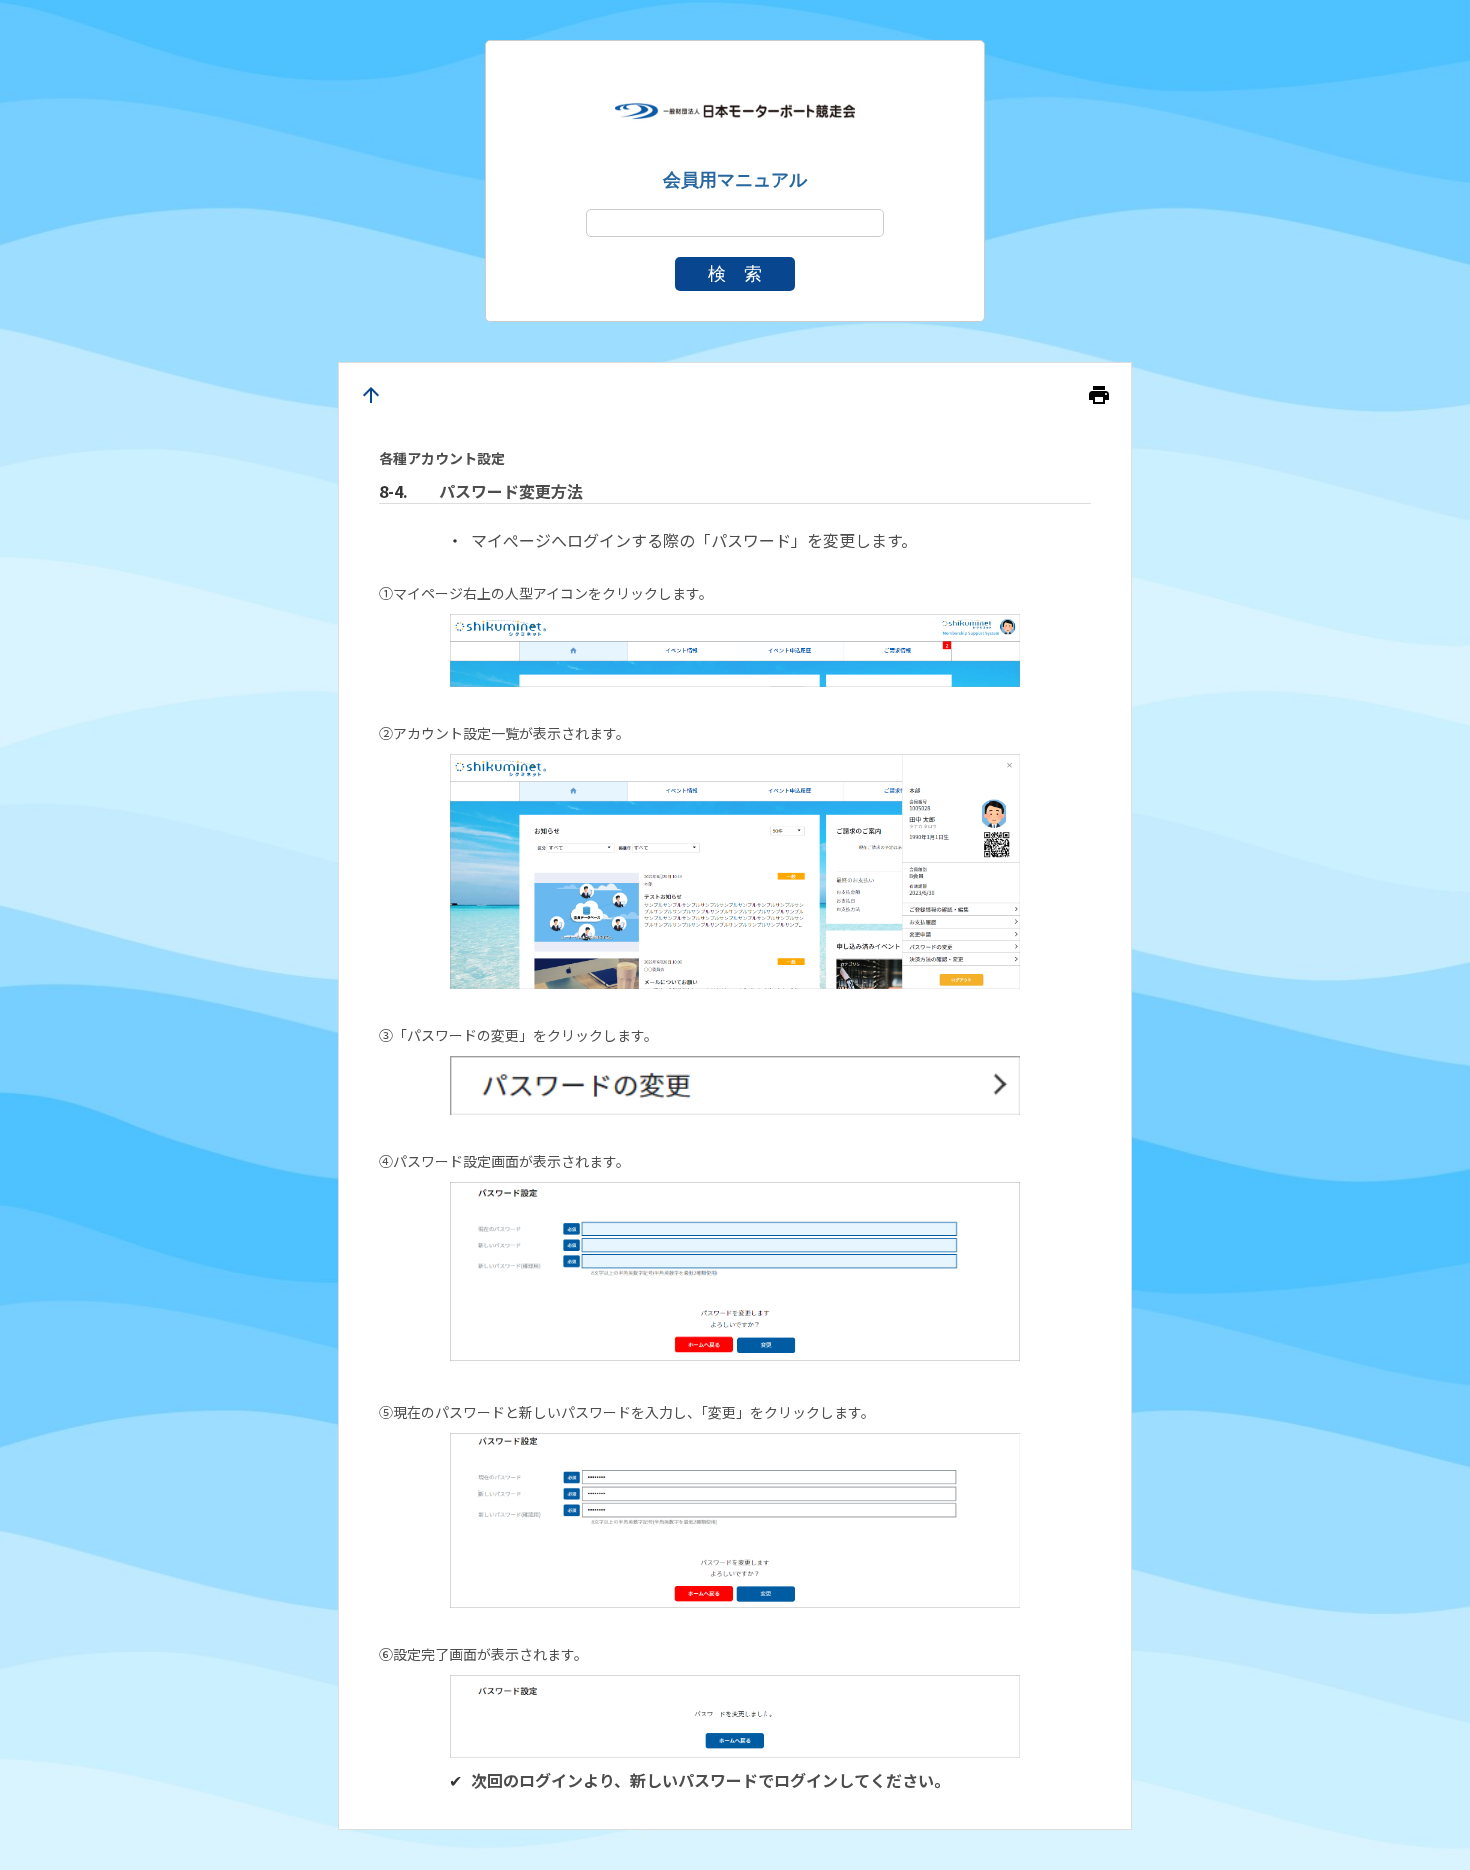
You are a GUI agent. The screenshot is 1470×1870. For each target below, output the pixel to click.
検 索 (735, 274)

* * *

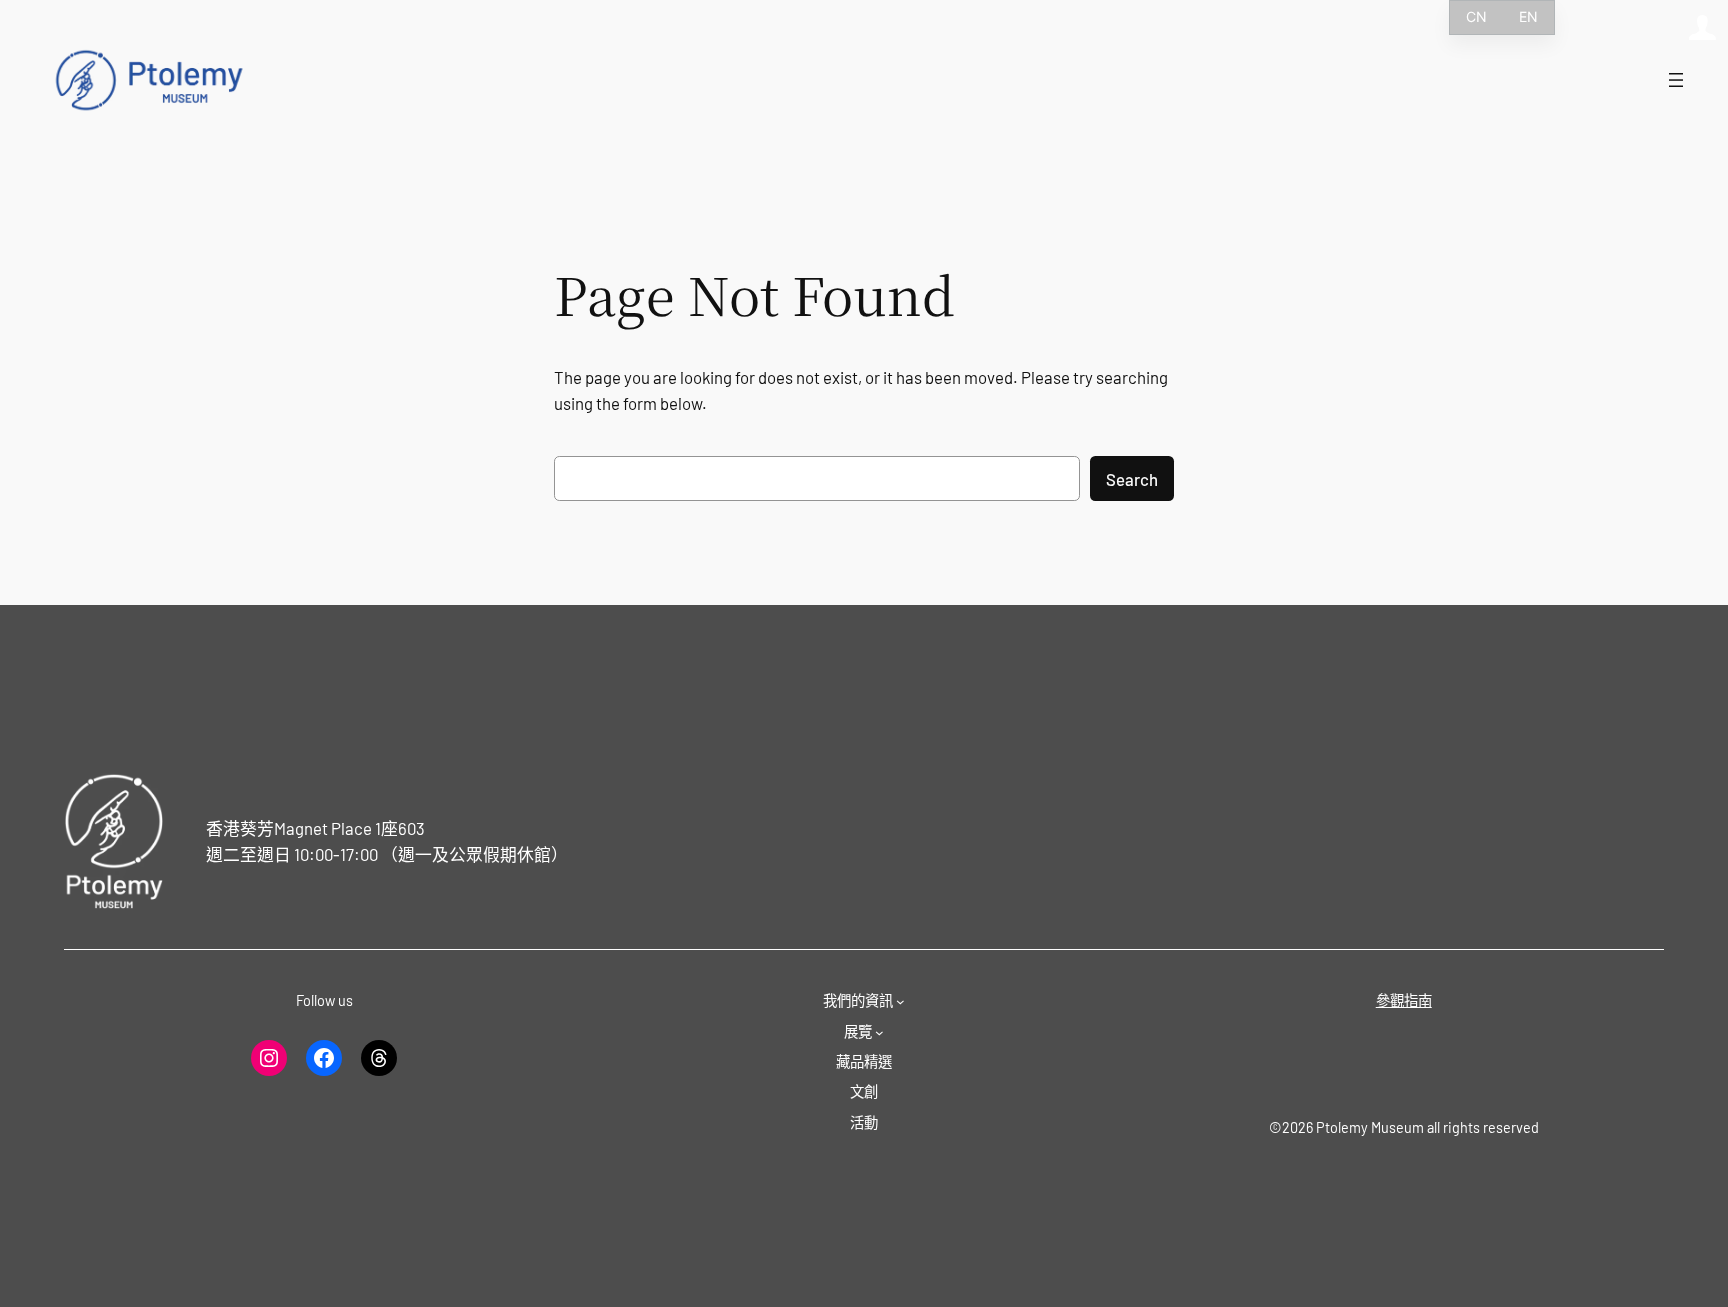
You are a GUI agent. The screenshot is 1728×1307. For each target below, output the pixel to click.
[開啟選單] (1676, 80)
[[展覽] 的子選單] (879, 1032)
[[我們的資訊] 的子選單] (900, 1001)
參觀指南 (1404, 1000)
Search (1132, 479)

WORK TO COMPLETE:
Going back to the entries above, set down exactly the lines that begin at the one with "You are a GUI agent. The screenshot is 1470×1870." and end at the one with "検 索 (735, 274)", both included, and nothing else.

PROBLEM SOLUTION:
You are a GUI agent. The screenshot is 1470×1870. For each target below, output the pixel to click.
検 索 (735, 274)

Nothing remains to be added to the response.